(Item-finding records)
** begin **

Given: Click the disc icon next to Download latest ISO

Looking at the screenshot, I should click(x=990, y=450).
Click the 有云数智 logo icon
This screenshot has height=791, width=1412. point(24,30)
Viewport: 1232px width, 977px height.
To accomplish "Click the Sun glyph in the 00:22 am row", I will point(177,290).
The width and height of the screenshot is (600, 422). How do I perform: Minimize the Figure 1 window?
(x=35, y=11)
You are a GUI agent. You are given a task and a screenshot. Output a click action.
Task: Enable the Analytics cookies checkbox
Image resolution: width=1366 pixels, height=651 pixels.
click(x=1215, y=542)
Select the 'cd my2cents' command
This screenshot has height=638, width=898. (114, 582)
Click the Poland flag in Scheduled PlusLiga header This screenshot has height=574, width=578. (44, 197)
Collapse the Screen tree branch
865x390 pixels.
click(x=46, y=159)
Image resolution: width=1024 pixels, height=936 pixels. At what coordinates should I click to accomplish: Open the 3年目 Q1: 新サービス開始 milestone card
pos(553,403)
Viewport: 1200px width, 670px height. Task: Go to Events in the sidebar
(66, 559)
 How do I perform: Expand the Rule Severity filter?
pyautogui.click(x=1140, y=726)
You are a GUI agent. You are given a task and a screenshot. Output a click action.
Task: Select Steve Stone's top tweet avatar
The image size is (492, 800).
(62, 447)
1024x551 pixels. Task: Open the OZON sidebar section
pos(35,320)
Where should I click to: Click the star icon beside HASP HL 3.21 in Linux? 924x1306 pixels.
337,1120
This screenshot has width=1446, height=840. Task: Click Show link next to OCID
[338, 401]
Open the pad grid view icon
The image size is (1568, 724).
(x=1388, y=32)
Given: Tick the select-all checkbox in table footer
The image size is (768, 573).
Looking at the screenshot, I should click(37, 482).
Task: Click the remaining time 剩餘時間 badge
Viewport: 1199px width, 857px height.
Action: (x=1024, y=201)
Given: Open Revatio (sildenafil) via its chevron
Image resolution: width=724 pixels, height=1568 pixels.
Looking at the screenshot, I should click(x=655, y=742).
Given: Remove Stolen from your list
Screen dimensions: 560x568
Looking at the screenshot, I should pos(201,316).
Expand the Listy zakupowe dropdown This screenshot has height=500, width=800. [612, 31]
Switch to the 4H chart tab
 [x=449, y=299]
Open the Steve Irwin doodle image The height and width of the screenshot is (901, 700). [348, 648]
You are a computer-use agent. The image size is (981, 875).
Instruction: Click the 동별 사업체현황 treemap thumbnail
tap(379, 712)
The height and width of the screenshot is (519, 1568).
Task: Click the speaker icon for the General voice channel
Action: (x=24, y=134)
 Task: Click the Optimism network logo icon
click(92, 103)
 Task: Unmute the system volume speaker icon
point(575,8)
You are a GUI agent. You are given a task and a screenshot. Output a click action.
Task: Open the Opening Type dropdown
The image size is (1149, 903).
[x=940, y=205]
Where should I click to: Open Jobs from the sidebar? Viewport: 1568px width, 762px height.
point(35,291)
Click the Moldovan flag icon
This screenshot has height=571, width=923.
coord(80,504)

** end **

**WORK TO BE COMPLETED**
Can you update the listing above so that every "sidebar" becomes "side panel", with everything else left unchanged?

**RESPONSE TO THIS EXERCISE**
Given: Click the disc icon next to Download latest ISO

Looking at the screenshot, I should click(x=990, y=450).
Click the 有云数智 logo icon
This screenshot has height=791, width=1412. point(24,30)
Viewport: 1232px width, 977px height.
To accomplish "Click the Sun glyph in the 00:22 am row", I will point(177,290).
The width and height of the screenshot is (600, 422). How do I perform: Minimize the Figure 1 window?
(x=35, y=11)
You are a GUI agent. You are given a task and a screenshot. Output a click action.
Task: Enable the Analytics cookies checkbox
Image resolution: width=1366 pixels, height=651 pixels.
click(x=1215, y=542)
Select the 'cd my2cents' command
This screenshot has height=638, width=898. (114, 582)
Click the Poland flag in Scheduled PlusLiga header This screenshot has height=574, width=578. (44, 197)
Collapse the Screen tree branch
865x390 pixels.
click(x=46, y=159)
Image resolution: width=1024 pixels, height=936 pixels. At what coordinates should I click to accomplish: Open the 3年目 Q1: 新サービス開始 milestone card
pos(553,403)
Viewport: 1200px width, 670px height. Task: Go to Events in the side panel
(66, 559)
 How do I perform: Expand the Rule Severity filter?
pyautogui.click(x=1140, y=726)
You are a GUI agent. You are given a task and a screenshot. Output a click action.
Task: Select Steve Stone's top tweet avatar
The image size is (492, 800).
(62, 447)
1024x551 pixels. Task: Open the OZON side panel section
pos(35,320)
Where should I click to: Click the star icon beside HASP HL 3.21 in Linux? 924x1306 pixels.
337,1120
This screenshot has width=1446, height=840. Task: Click Show link next to OCID
[338, 401]
Open the pad grid view icon
The image size is (1568, 724).
(x=1388, y=32)
Given: Tick the select-all checkbox in table footer
The image size is (768, 573).
Looking at the screenshot, I should click(37, 482).
Task: Click the remaining time 剩餘時間 badge
Viewport: 1199px width, 857px height.
Action: (x=1024, y=201)
Given: Open Revatio (sildenafil) via its chevron
Image resolution: width=724 pixels, height=1568 pixels.
Looking at the screenshot, I should click(x=655, y=742).
Given: Remove Stolen from your list
Screen dimensions: 560x568
Looking at the screenshot, I should pos(201,316).
Expand the Listy zakupowe dropdown This screenshot has height=500, width=800. [612, 31]
Switch to the 4H chart tab
 [x=449, y=299]
Open the Steve Irwin doodle image The height and width of the screenshot is (901, 700). [348, 648]
You are a computer-use agent. The image size is (981, 875).
Instruction: Click the 동별 사업체현황 treemap thumbnail
tap(379, 712)
The height and width of the screenshot is (519, 1568).
Task: Click the speaker icon for the General voice channel
Action: (x=24, y=134)
 Task: Click the Optimism network logo icon
click(92, 103)
 Task: Unmute the system volume speaker icon
point(575,8)
You are a GUI agent. You are given a task and a screenshot. Output a click action.
Task: Open the Opening Type dropdown
The image size is (1149, 903).
[x=940, y=205]
Where should I click to: Open Jobs from the side panel? Viewport: 1568px width, 762px height.
point(35,291)
Click the Moldovan flag icon
This screenshot has height=571, width=923.
coord(80,504)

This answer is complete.